> CONSIGNES
• 1. Pour chaque affirmation, dites si elle concorde avec l'extrait sur l'avenir énergétique, en répondant par oui ou par non et en citant mot pour mot les termes décisifs. (a) Un scénario entièrement renouvelable exigerait de multiplier par 4 la puissance installée en éolien terrestre. (b) Les partenaires européens les plus actifs ont déjà tenu de tels rythmes depuis plus de dix ans. (c) L'affaiblissement de la filière nucléaire évoqué concerne l'exploitation des réacteurs.
• 2. Prolongez l'extrait sur l'avenir énergétique à partir de sa dernière phrase.

> TEXTE À ÉTUDIER
========================================

J’indique en outre qu’un scénario avec 100 % d’énergies renouvelables exigerait de multiplier par 21 la puissance installée en photovoltaïque et par 4 celle de l’éolien terrestre. Pour obtenir 100 gigawattheures d’électricité photovoltaïque supplémentaire, il faudra aller 10 fois plus vite. Ces rythmes sont très supérieurs à ce qu’ont fait nos partenaires européens les plus actifs depuis plus de dix ans. En sommes-nous capables ? Je vous pose la question…

Autre incertitude dans le domaine du nucléaire : l’affaiblissement de cette filière industrielle en France au cours des décennies passées ; je parle non pas de l’exploitation, mais de la construction. Les difficultés techniques rencontrées aujourd’hui soulèvent des interrogations quant à notre capacité à mener à bien les programmes de prolongation de la durée de vie des réacteurs existants ou de construction et de mise en service dans les temps impartis des nouveaux réacteurs annoncés.

========================================

> DONNÉES PRÉSENTÉES

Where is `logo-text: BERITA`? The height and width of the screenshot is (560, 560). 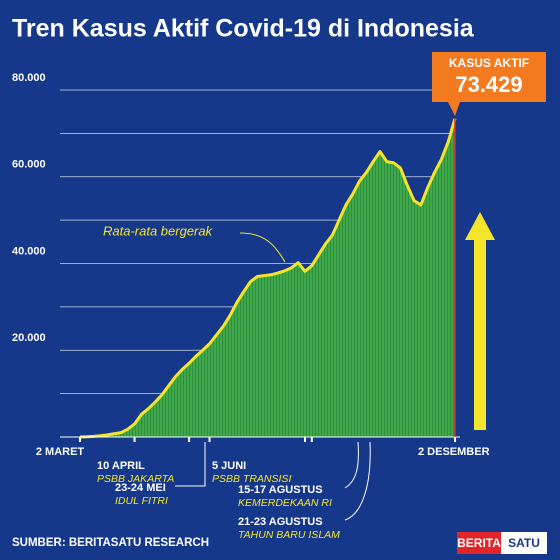
logo-text: BERITA is located at coordinates (479, 543).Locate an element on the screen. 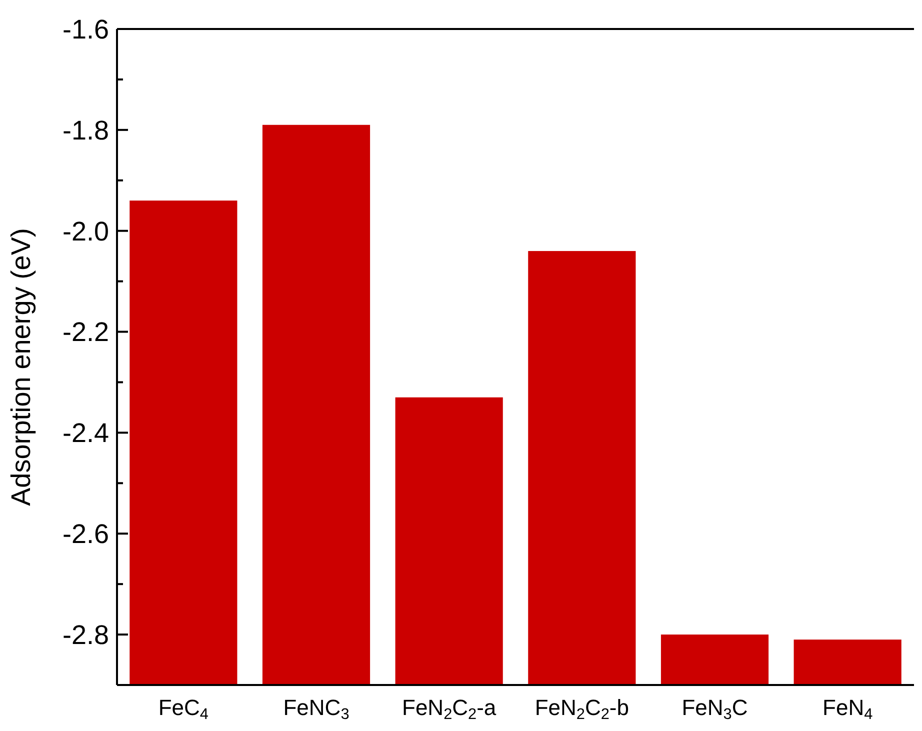  y-tick-label: -2.6 is located at coordinates (86, 534).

========================================

> CORRIGÉ DES EXERCICES
• 1.
(a) Oui : « par 4 celle de l’éolien terrestre ».
(b) Non : « Ces rythmes sont très supérieurs à ce qu’ont fait nos partenaires européens les plus actifs depuis plus de dix ans ».
(c) Non : « je parle non pas de l’exploitation, mais de la construction ».

• 2.
L’analyse doit intégrer les coûts complets de réalisation, c’est-à-dire les coûts de production, d’acheminement et de flexibilité nécessaires au fonctionnement du réseau en toutes circonstances, l’impact environnemental des installations de production, notamment en ce qui concerne les sols. En outre, elle doit tenir compte de l’objectif – ni fait ni à faire ! – de zéro artificialisation nette des sols issu de la loi du 22 août 2021 portant lutte contre le dérèglement climatique et renforcement de la résilience face à ses effets, dite Climat et résilience, mais également les émissions de gaz à effet de serre, en cycle de vie, des systèmes électriques envisageables.

Dans la perspective, hautement souhaitable, du renforcement de notre souveraineté énergétique, les risques liés aux approvisionnements, ainsi que l’existence de filières industrielles nationales, doivent être également intégrés. La question de l’emploi local, pour la construction, mais aussi et surtout pour l’exploitation, doit être prise en compte et orienter le choix de notre mix.

S’il fallait faire le choix d’un scénario parmi ceux qu’a proposés RTE, les critères d’évaluation que je viens d’évoquer nous amèneraient à faire le choix d’un mix à 50-50 : 50 % de nucléaire et 50 % d’énergies renouvelables.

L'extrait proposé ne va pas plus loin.